CULTURAL LANDSCAPE STUDIES

LANDSCAPE-PALIMPSEST

LANDSCAPE-PALIMPSEST

Originally, palimpsest (gr. palimpsēstos) was a manuscript written on a material on which, after erasure, several layers of text were superimposed. In modern science, it is a term that describes the multi-layered and multi-temporal nature of a subject of research or experiment, in which certain content has been obliterated or concealed.

 

The term “palimpsest” is used in literary, historical and archaeological research, geography, memory studies, psychology, neurobiology and others. In landscape studies, it means the multi-layered nature of the landscape – symbolic and physical; it describes natural and cultural processes in layers, which are deposited in the form of readable material and non-material traces.
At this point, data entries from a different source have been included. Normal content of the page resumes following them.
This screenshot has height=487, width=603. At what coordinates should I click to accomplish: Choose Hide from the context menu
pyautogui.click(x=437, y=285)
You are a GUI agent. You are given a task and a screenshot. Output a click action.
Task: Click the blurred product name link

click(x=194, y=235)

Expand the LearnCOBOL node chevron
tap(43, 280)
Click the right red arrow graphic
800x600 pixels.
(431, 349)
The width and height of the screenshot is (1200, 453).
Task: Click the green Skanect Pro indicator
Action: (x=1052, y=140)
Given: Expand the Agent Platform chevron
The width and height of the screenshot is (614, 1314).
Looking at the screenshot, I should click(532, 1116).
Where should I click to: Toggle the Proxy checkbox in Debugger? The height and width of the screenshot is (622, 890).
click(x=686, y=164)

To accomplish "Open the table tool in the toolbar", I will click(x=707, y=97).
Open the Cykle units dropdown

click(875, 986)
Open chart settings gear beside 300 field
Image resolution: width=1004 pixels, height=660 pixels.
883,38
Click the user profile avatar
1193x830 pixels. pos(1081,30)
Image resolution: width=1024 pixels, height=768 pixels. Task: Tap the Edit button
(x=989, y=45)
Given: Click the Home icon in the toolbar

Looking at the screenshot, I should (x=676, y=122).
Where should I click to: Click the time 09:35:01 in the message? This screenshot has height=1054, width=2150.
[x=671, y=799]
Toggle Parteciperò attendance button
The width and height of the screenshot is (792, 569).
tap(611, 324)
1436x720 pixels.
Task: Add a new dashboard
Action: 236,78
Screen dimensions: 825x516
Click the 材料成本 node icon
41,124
In archaeology, the palimpsest metaphor is used to describe the multi-layered overlapping and accumulation of cultural landscape sediments, characterised by successive stratigraphic layers. In particular, landscape archaeology uses this concept, treating the landscape as something that lasts in time and is subject to constant change. This requires the tracing of the individual actions taken in it, which make up the process of transformation of the inhabited land (Barrett, Ingold). The description of the landscape as a history of transformations of the earth’s surface by man leads to the cataloguing of material changes. In this sense, the term “palimpsest” is in line with research methods referring to a chronological sequence of events and artefacts, taking into account the wider context of an environment in which various material and natural testimonies are recorded. Stratigraphy aims at the temporal ordering of traces, testimonies and monuments, from the earliest to the last.

The cultural landscape is also referred to by the discourse of memory. The palimpsest metaphor applied to the landscape of memory in this discourse is an argument for the ambiguity of the past and its readings. According to Traba, the overlapping layers of the past are a continuity enabling to understand the past and, as such, they tell the “true story of the place”. The palimpsest idea allows us to maintain the memory of what has been forgotten and erased from the collective memory, proving that meanings and senses lost in the course of history cannot be completely erased. “Lost” senses penetrate into the present in allegorical form (Benjamin). Such an understanding of landscape is also referred to in the concept of “palimpsest reception of reality”. (Smith).

In landscape research the palimpsest metaphor, referring to both natural (topographical) and cultural landscape, allows to assign a narrative character to it, which means that the landscape itself becomes a kind of story about previous generations that shaped it, and whose memory is inscribed in the structure of the landscape. Humans leave their traces in the landscape in the form of signs and symbols reflected in its geo-morphological shape, fauna and flora and cultural activity of humans. In the landscape understood this way, the natural meets the cultural, and each element, whether architectural or natural, acquires its meaning burdened with the past and marked with the present.

[B. F.]

 

Literature:

Traba, Robert. Pamięć zapisana w kamieniu, czyli krajobraz kulturowy jako palimpsest. In: Przeszłość w teraźniejszości. Polskie spory o historię na początku XXI wieku. Poznań: Wydawnictwo Poznańskie, 2009.

Benjamin, Walter. The Arcades Project. Harward University Press, 1999.

Barrett, John. C. Chronologies of Landscape. In: The Archaeology and Anthropology of Landscape.

Shaping your landscape, P.J. Ucko, R. Layton (eds.). London: Routledge, 1999.

Ingold, Tim. The temporality of the landscape, “World Archeology”, 1993, vol. 25, 2.

Kowalski, Piotr. Encyklopedia i palimpsest. In: Poszukiwanie sensów: lekcja z czytania kultury, ed. Piotr Kowalski, Zbigniew Libera. Kraków: Wydawnictwo UJ, 2006.